Give back an exact copy of the lines in the records below, from the line that has "Hyundai Truck and" through the line that has "Архив (131, 2549)", and nothing besides.

___ Records shown ___

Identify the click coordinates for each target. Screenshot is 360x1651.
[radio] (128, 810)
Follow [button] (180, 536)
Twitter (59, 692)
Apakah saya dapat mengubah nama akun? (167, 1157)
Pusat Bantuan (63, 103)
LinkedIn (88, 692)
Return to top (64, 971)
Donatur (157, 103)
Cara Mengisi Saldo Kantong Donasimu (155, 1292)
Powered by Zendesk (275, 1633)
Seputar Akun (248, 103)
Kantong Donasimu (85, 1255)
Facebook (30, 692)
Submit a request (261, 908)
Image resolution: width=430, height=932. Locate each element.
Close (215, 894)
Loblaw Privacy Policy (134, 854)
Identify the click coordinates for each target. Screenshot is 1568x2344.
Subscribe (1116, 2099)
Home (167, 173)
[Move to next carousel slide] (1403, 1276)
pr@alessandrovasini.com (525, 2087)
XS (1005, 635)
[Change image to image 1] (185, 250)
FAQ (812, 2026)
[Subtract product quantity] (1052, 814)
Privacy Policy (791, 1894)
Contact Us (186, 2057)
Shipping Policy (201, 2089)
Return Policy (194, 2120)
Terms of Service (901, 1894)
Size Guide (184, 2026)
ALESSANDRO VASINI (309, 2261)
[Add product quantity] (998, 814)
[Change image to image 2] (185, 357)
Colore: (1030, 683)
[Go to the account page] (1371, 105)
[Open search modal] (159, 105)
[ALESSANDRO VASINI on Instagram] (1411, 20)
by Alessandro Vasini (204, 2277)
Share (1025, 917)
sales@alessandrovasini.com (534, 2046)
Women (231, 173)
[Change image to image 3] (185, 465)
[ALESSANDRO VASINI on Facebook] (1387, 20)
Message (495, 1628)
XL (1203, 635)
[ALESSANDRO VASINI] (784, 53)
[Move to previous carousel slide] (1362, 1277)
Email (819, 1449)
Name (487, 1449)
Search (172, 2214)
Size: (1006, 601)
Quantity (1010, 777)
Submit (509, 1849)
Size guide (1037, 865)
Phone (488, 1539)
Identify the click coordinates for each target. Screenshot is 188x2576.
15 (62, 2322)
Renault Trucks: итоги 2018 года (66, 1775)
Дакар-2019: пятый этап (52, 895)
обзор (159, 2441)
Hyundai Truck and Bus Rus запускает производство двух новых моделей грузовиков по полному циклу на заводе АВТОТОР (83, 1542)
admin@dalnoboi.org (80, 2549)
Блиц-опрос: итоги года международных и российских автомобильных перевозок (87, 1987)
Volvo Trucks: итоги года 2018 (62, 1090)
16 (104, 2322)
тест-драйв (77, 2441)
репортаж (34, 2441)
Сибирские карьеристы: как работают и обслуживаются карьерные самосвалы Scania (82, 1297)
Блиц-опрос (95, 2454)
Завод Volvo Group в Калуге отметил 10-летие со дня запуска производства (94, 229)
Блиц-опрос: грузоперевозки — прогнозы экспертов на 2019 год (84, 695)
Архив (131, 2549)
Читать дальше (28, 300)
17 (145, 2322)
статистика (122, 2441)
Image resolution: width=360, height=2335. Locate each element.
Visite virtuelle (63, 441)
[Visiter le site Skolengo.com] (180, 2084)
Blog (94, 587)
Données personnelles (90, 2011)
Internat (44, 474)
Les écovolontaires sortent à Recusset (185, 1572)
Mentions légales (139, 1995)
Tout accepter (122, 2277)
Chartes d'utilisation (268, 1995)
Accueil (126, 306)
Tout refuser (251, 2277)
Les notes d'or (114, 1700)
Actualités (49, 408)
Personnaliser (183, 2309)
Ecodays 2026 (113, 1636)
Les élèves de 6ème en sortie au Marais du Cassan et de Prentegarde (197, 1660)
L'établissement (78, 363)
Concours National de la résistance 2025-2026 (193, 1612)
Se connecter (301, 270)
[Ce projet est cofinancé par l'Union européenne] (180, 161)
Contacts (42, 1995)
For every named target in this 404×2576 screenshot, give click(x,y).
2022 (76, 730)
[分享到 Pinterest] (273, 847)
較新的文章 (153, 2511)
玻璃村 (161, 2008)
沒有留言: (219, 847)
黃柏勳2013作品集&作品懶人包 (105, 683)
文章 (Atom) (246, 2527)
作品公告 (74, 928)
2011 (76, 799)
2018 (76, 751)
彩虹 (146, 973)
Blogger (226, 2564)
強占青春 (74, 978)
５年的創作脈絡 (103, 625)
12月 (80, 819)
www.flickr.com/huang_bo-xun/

___

# [Solved exercise]
Hyundai Truck and Bus Rus запускает производство двух новых моделей грузовиков по полному циклу на заводе АВТОТОР (83, 1542)
admin@dalnoboi.org (80, 2549)
Блиц-опрос: итоги года международных и российских автомобильных перевозок (87, 1987)
Volvo Trucks: итоги года 2018 (62, 1090)
16 (104, 2322)
тест-драйв (77, 2441)
репортаж (34, 2441)
Сибирские карьеристы: как работают и обслуживаются карьерные самосвалы Scania (82, 1297)
Блиц-опрос (95, 2454)
Завод Volvo Group в Калуге отметил 10-летие со дня запуска производства (94, 229)
Блиц-опрос: грузоперевозки — прогнозы экспертов на 2019 год (84, 695)
Архив (131, 2549)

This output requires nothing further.